I think my ex could have basically written this post about me! The thing is, the little things (not cuddling, not washing up) seem to come out most when someone is feeling insecure or vulnerable in the relationship.
Maybe it's because you don't have energy for her at the end of the day -it's bound to leave a person feeling like a burden, and therefore insecure. You might think you are covering it up but it's very apparent when someone just can't be bothered to engage with you. It's soul destroying. And you begin to lose that connection and closeness, which in turns makes little things into bigger issues.
Just a thought, I may be projecting!
I couldn't be doing with that. She's making life complicated for herself & bringing you down with her.
Bin her off
Sorry to say, the longer you stay with her the worse it will get. She sounds like a person that nothing is good enough for her. Love, sometimes isn't enough.

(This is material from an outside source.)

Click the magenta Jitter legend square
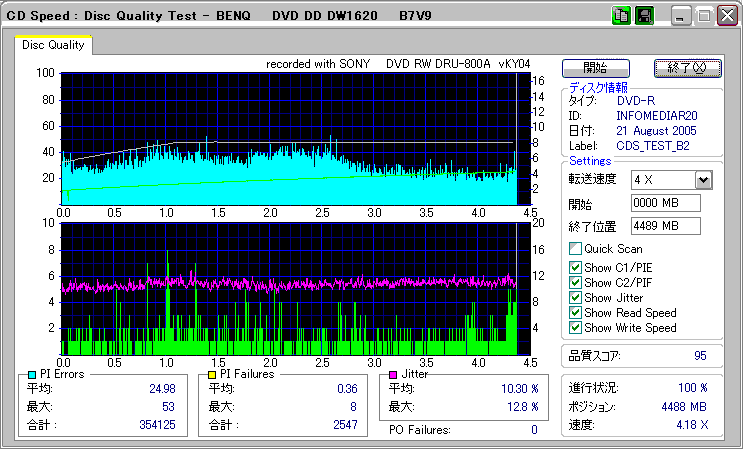This screenshot has height=449, width=743. (x=395, y=375)
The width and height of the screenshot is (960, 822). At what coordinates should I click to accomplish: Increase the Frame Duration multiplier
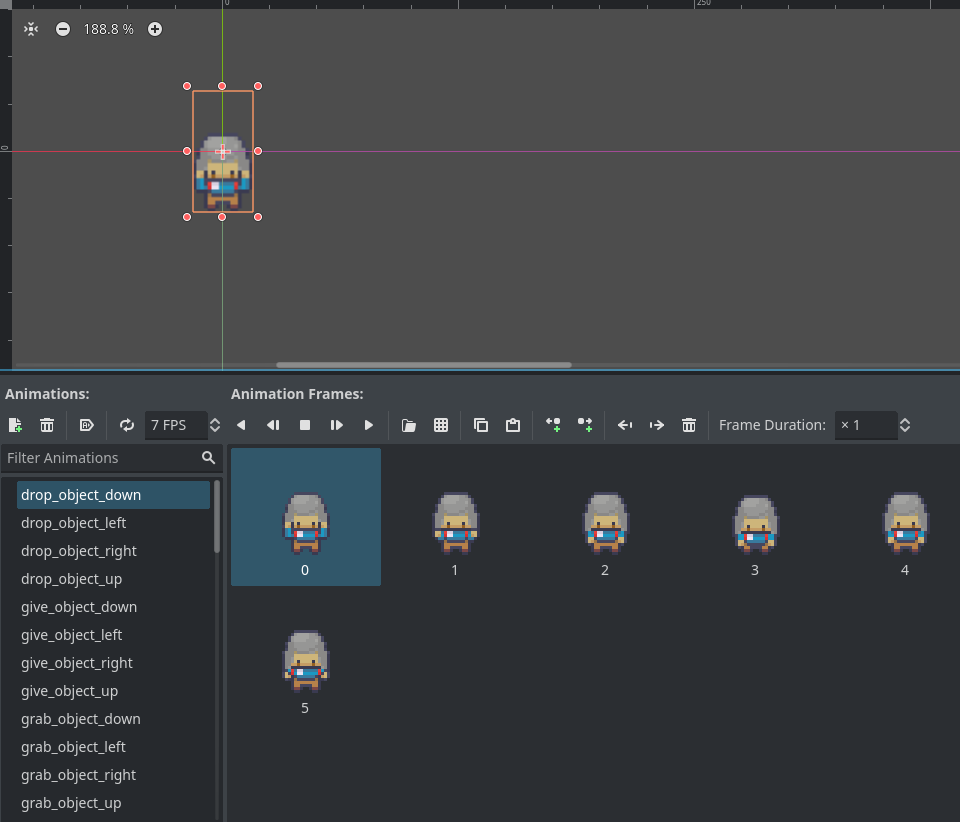(905, 419)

Save yourself some grief in the long run by leaving her citing her constant moaning and criticism as the result.
Are you actually pulling your weight on the tidying, date organising, washing? You don't get a free pass on doing your half because you're tired, these things still need to be done. If you honestly are doing your share, then perhaps it's time to move on?
Without knowing what goes on, we can't say whether or not she has a point.
Either way, she is possibly just too young for you. Ten years might be different if you got together when she was 27 and you were 37 but 20 is so young. Some people of course can make age gaps work even at that age, but many can't and it sounds like you two can't.